_Page extract_
Putting together my thesis for my Philosophy of Art paper… and I’m finding trouble really making everything come together. If it gives you any more reason to help me, it is my 20th birthday today.
I’m hoping someone out here will please put some thought into this as well. I’m going to put on my bullets which I’ve come up to sort of show what I’m planning on writing about and what I plan to defend. I’m pretty much looking for any ideas people have though. I’ll surely be reading everything and valuing it at the same degree.
Here’s what I have:
· There is a family, a tradition of art. This tradition relies entirely on set conditions, some which are necessary, and together able to sufficient.
· With the “right intentions”, some objects, artifacts, projections, and notions (generally speaking a device) become art through the same intentional processing.
· The artistic “is” is the necessary condition for an object which is being advocated to be at the artistic “stature” necessary to be set with/against artistic sufficiency.
· The second condition, which is the individuality of the object, comes with the artistic “is” to defend the claim, put it in a position to be “read” through its comparison to other pieces which have previously been accepted to meet the sufficiency, and to separate the object in question, along with its “is”, from the artist, claimer, or both if that be the case.

_Recorded data_
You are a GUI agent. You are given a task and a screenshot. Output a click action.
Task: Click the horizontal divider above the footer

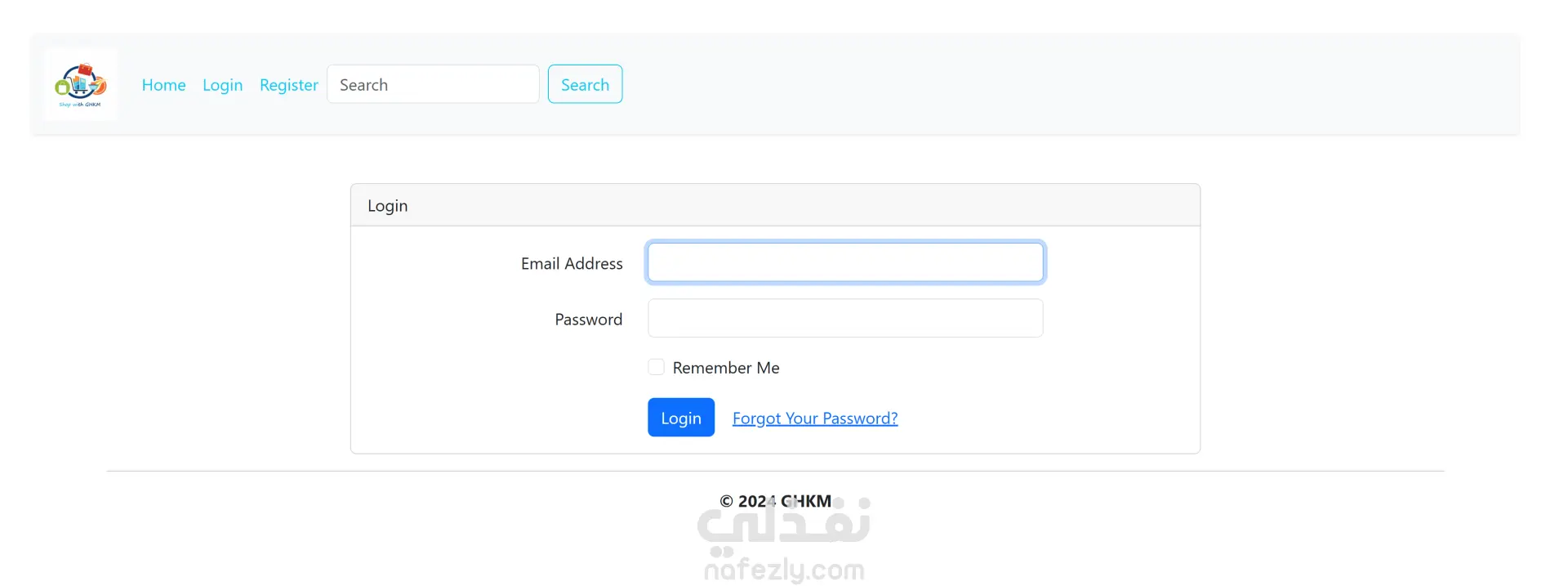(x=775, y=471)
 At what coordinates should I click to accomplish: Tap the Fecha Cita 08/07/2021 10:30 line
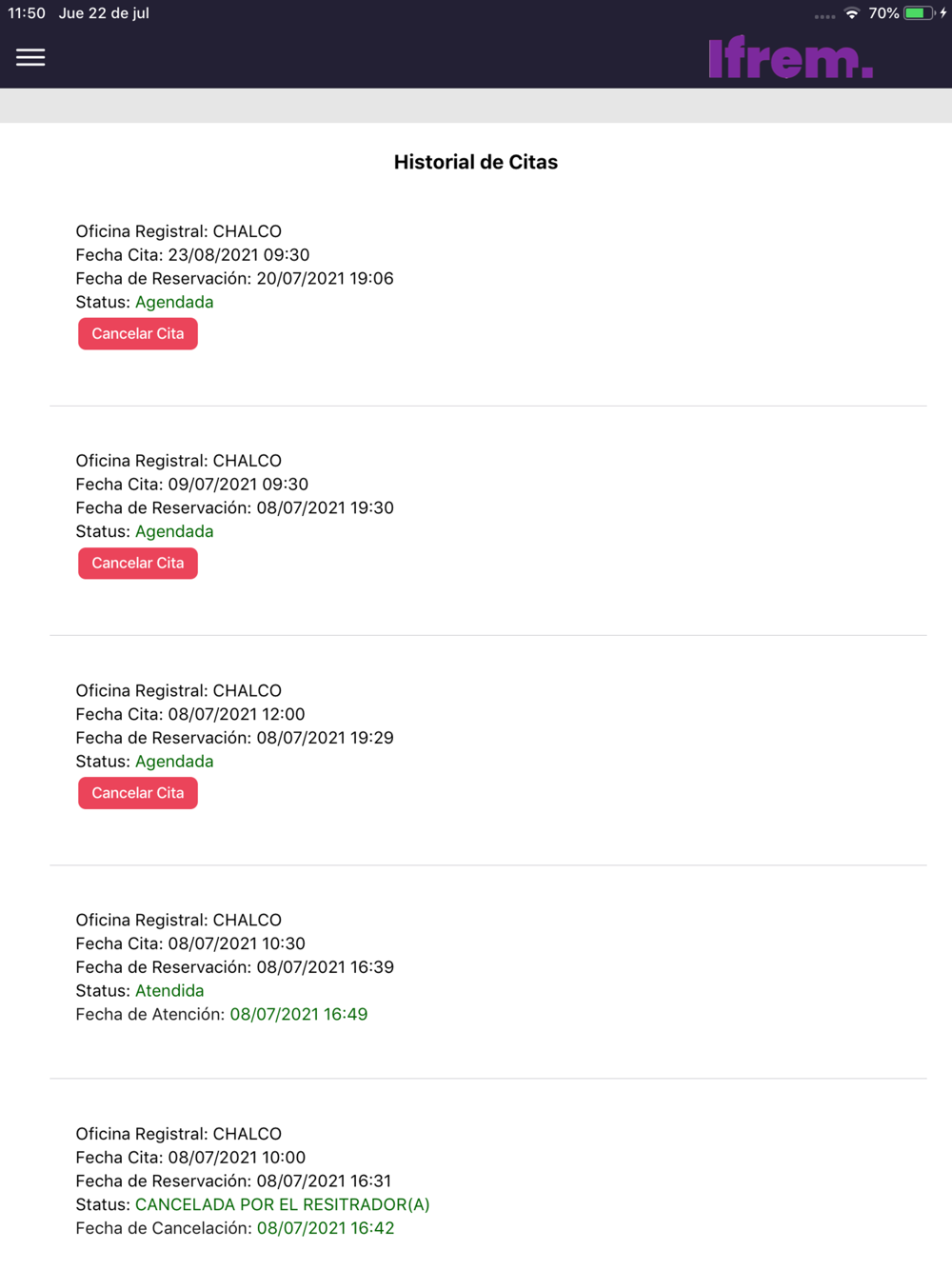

_Written problem_
Carry the post about the Philosophy of Art thesis forward from its last sentence.

_Expected output_
Also, I intend to be using T.S. Eliot and a man named “Danto” (I forget his first name) as my main two defenders, but if you have any ideas of people who discuss the same ideas I’ll read into them.
Anyone seen an objection? or a way to possibly better say what I’m trying to say?
Even E-mail if you wish not to comment: michaellucianojr@gmail.com
Thank you anyone who does take interest in this. If what you put together is worthy I’ll be quoting you and putting you as a source, that is if you’re not quoting someone else, but I’ll put you as some sort of medium as to how I got to that knowledge. I must stop writing this post now and get back to my paper!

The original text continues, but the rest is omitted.